La semaine dernière, le jeudi 17 mars, en pleine manifestation, un lycéen m’interpelle : « Bonjour ! Vous avez l’habitude des manifs ? - Oui, plutôt ! - Ah bon, parce qu’on a quelques questions ! ». De là, s’engage une discussion sur les manifestations, la lutte en cours, la loi travail et ... son lycée. Le lycée Bergson plus précisément. Le matin même celui ci a été bloqué, et - sans doute faisait-il un petit peu froid- quelques jeunes décident de faire brûler quelques poubelles. Ca crame plutôt bien (le lycéen rencontré me montre assez impressionné le « snapchat » qu’il a pris). Ça crame même tellement bien que même la police veut venir se réchauffer près du feu. Ni une ni deux, prétextant « devoir faire un passage au pompiers » ceux-ci débarquent en tenue de CRS (casques+boucliers+gazeuses+arme+etc.). S’ensuit de violents affrontements, certains lycéens sont littéralement « boxés au sol » me rapporte le jeune homme, visiblement plutôt choqué d’un tel déferlement de violence. Ce qui l’interpelle le plus, c’est le « flashball ». En témoigne sa question : « mais, en fait, le flashball, c’est quoi les règles exactement ? ». Je reste silencieux quelques secondes puis je lui réponds : « Les règles officielles d’utilisations ?! En fait, normalement, je crois que les policier ne peuvent en faire usage qu’en cas de légitime défense, en tout cas ils n’ont pas le droit de viser la tête, et surement pas à bout portant ». Le lycéen à son tour marque un temps... « Ah ... bon... parce que ce matin, il y avait beaucoup de flashball, et les policiers nous visaient vachement avec ».
Pendant la semaine, cette rencontre en pleine manifestation avec un jeune lycéen que je n’aurais jamais rencontré autrement me travaille. C’est quand même chouette la lutte ... ensemble non ? Quand même assez inquiet, je me dis que ce serait bien d’aller voir un peu ce qu’il s’y passe, devant Bergson, à la prochaine journée de mobilisation.
Aujourd’hui, 24 mars, il est 7h15, le réveil sonne, il est l’heure d’aller soutenir et surtout observer ce qu’il se passe pour les lycéens mobilisés de Bergson. J’hésite un peu, je me prive quand même d’une grasse mat’. C’est bon, je suis debout, c’est parti !

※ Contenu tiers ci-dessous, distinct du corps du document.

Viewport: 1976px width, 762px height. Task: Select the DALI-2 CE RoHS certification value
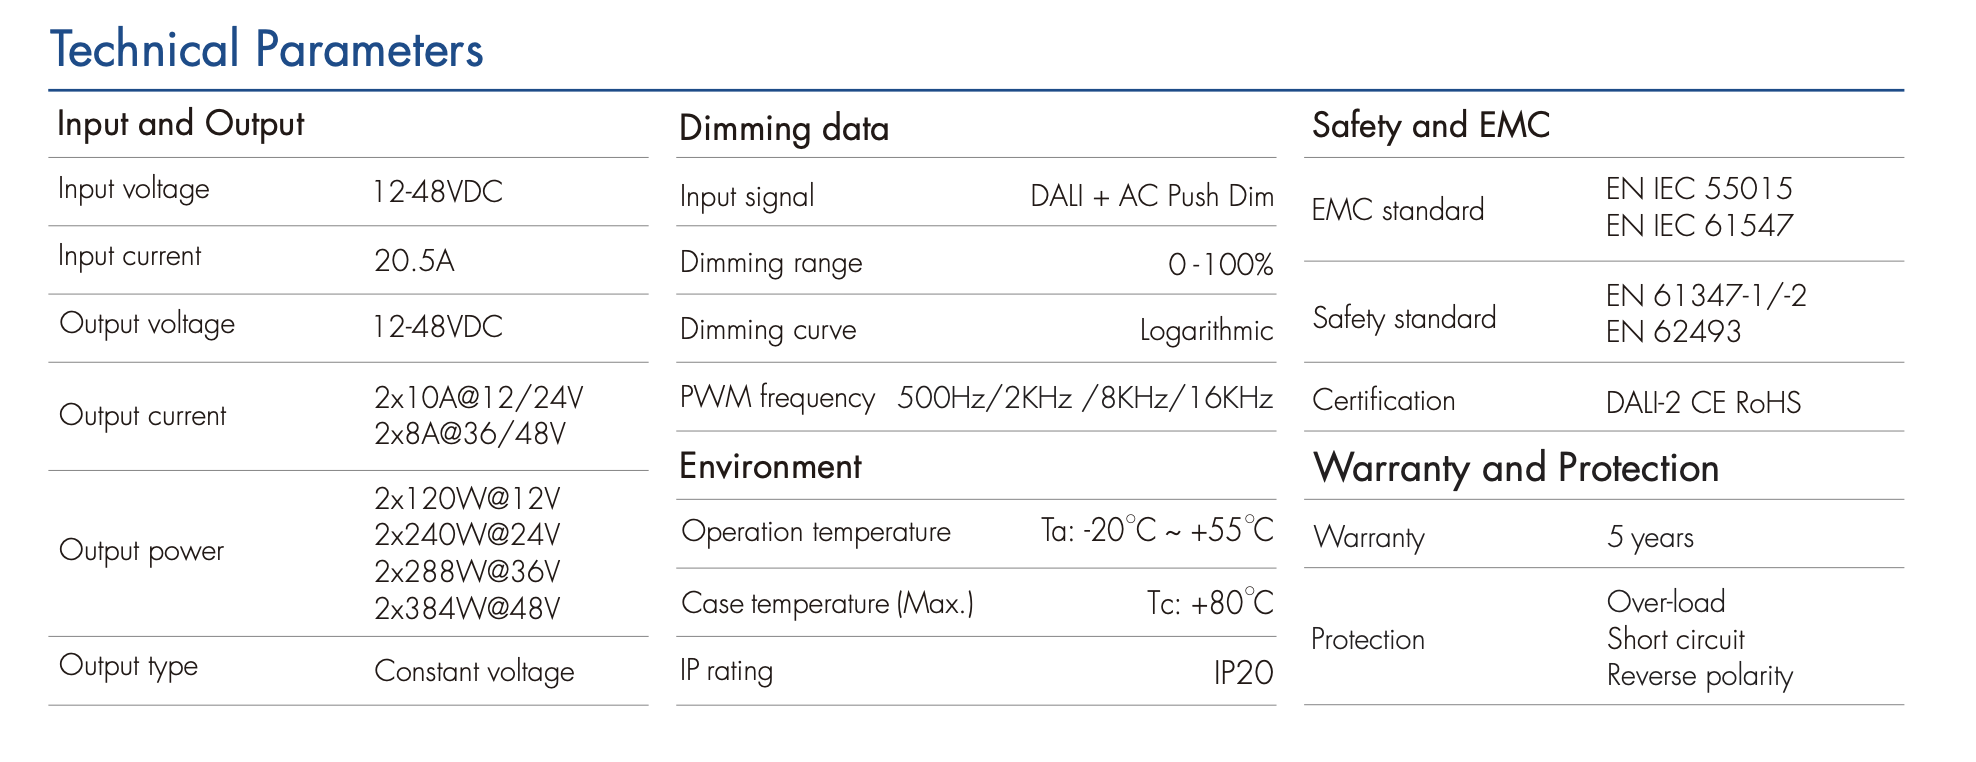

Il est 7h40, j’arrive devant le lycée Bergson, bloqué de quelques poubelles et barrières. Les grilles du collège / lycée sont décorées avec des banderoles que les lycéens confectionnent pour la plupart sur place. Ils sont quand même forts ces lycéens. On les dit manipulés d’un côté, immatures de l’autre, et pourtant, les slogans sont pertinent, et je ne vois pas à l’horizon de « manipulateurs ». Pas même le chef d’établissement, posté devant les grilles de « son établissement » l’air décidé à ne pas céder une miette de solidarité avec « ses » lycéens.
Ils ne sont pas moins d’une soixantaine devant l’établissement, mais certain-e-s sont parti-e-s chercher des poubelles, et d’autres, qui soutiennent le mouvement arrivent parfois pas avant 8h me confie l’un d’entre eux. Du coup je reste en retrait, j’hésite à prendre des photos, j’ai peur d’être pris pour un policier en civil, moi, qui vient ici observer les élèves du lycée Bergson travailler leur « citoyenneté » en Travaux Pratiques.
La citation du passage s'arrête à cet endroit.